The section shows the shed roof rising from 2.4 m at the north wall to 3.2 m at the south, giving the cabin a subtle sense of aspiration toward the light. The structural posts and beams are fully exposed in the interior, and the floor is polished concrete over underfloor heating pipes fed by a small propane boiler.

Saltbox House — Southwest Nova Scotia

A contemporary reinterpretation of the iconic saltbox house form on the Atlantic coast of southwest Nova Scotia — honouring a centuries-old Maritime vernacular while embracing modern materials and spatial sensibility.

Project Overview

The saltbox is one of the most enduring and recognizable forms in the domestic architecture of Atlantic Canada. Its asymmetrical roofline — long at the rear, short at the front, pitched steeply to shed the snow and rain of the Maritime climate — has defined the landscape of Nova Scotia, New Brunswick, and Prince Edward Island for over three centuries. This project sets a new saltbox house on a rural site in the southwest of the province, between the Atlantic shoreline and the mixed Acadian forest, and asks: what does this form mean today?

Design Philosophy

The answer pursued here is one of disciplined continuity. The project does not camp in nostalgia, nor does it attempt a fashionable “barn” aesthetic. Instead, it takes the saltbox silhouette seriously as a functional and expressive form: the long rear slope creates a protected low-eave at the back of the house where the prevailing southwest wind arrives; the tall front wall faces south and east, maximizing passive solar gain through carefully proportioned windows; and the asymmetry of the roofline creates two distinct interior ceiling conditions — tall and airy at the front, intimate and compressed at the rear — that correspond naturally to the program.

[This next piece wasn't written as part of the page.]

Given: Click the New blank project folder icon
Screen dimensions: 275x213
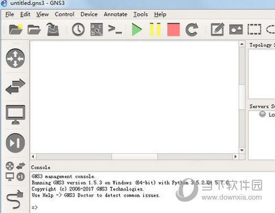Looking at the screenshot, I should click(x=16, y=30).

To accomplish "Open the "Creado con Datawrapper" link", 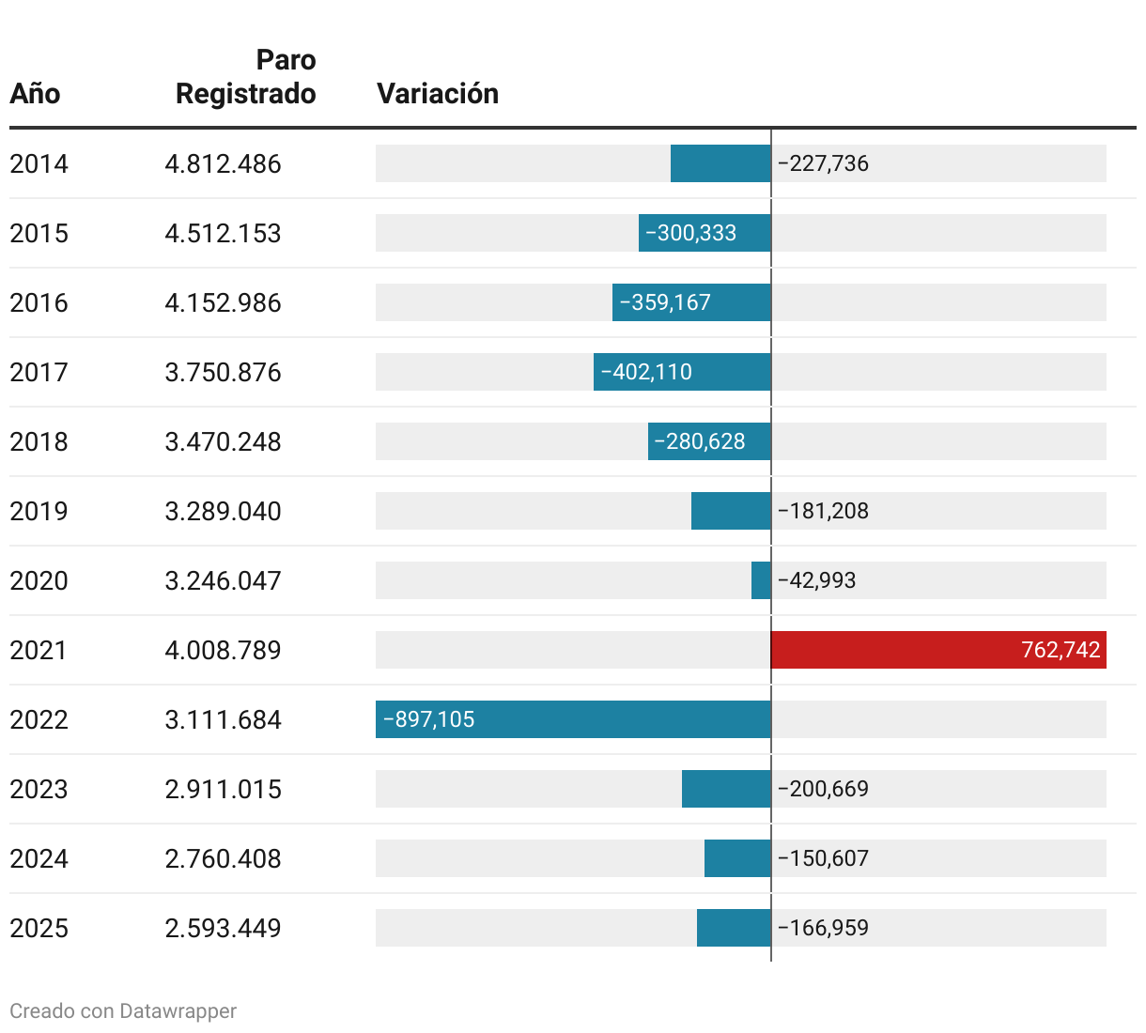I will point(123,1010).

Materials are drawn from the Nova Scotia palette: dark-stained Eastern white cedar shingles on the walls, standing-seam zinc on the roof, local fieldstone at the base and chimney, and Douglas fir timber in the interior structure. Nothing is imported that can be sourced within a hundred kilometres.

Technical Specifications

Structure: Timber frame construction — a hybrid of traditional mortise-and-tenon joinery at the primary frame and engineered lumber for secondary framing. The exposed timber frame is visible in the main living space, connecting the contemporary interior to the craft tradition of Maritime carpentry.

Envelope: Highly insulated wall assembly (R-40 effective, using dense-pack cellulose in 2×6 stud walls with a 3” rigid mineral wool outboard layer) to meet the demands of the Nova Scotia climate — cold winters, damp springs, and hurricane-season wind loads. Triple-glazed windows throughout; south and east elevations have larger openings for solar gain, north and west are minimally glazed.

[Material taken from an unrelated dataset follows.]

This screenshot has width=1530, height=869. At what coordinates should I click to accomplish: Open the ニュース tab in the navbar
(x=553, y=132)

Roofing: 10:12 pitch on the front slope, 4:12 pitch on the long rear slope. Standing-seam zinc cladding, with a fully adhered membrane underlayment. Snow guards at eaves on all elevations.

Mechanical: Air-source heat pump for heating and cooling, supplemented by a wood-burning fireplace in the main living space. Heat recovery ventilator (HRV) for continuous fresh air supply.

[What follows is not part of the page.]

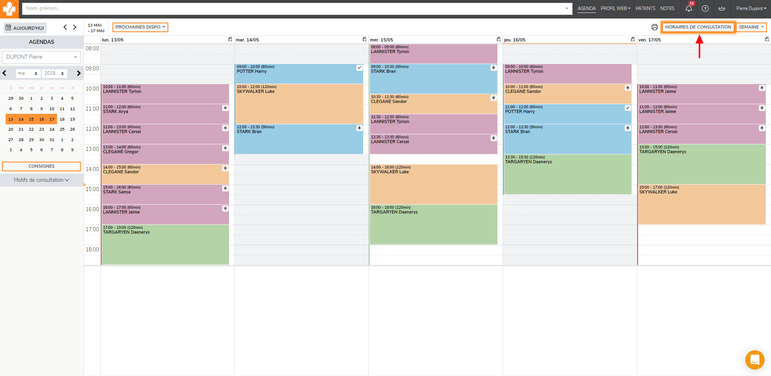Open the orange chat bubble widget
The height and width of the screenshot is (376, 771).
pyautogui.click(x=755, y=360)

Floor Area: Approximately 160 m² (gross), including the main floor and a loft level under the front slope.

Blueprint & Floor Plan Notes

Main floor: open-plan living, dining, and kitchen occupying the full front width of the house under the tall ceiling, with a wood stove at the centre of the plan. To the rear, under the long low slope: two bedrooms, a bathroom, a mudroom/entry, and a utility room. The transition from high to low space is marked by a change in floor level of three steps — a spatial threshold that separates the social and private zones of the house.

Loft level: accessed by a ship’s ladder from the living room, a single sleeping loft with a dormer window looking south toward the sea. The loft has a floor area of approximately 20 m² and a maximum ceiling height of 2.2 m at the ridge.

Site plan shows the house oriented with its long axis running east–west, with the main entry on the sheltered east gable end. A covered woodshed and storage lean-to is attached to the north elevation. The septic field and well are located to the north and west of the house, away from the primary views to the south.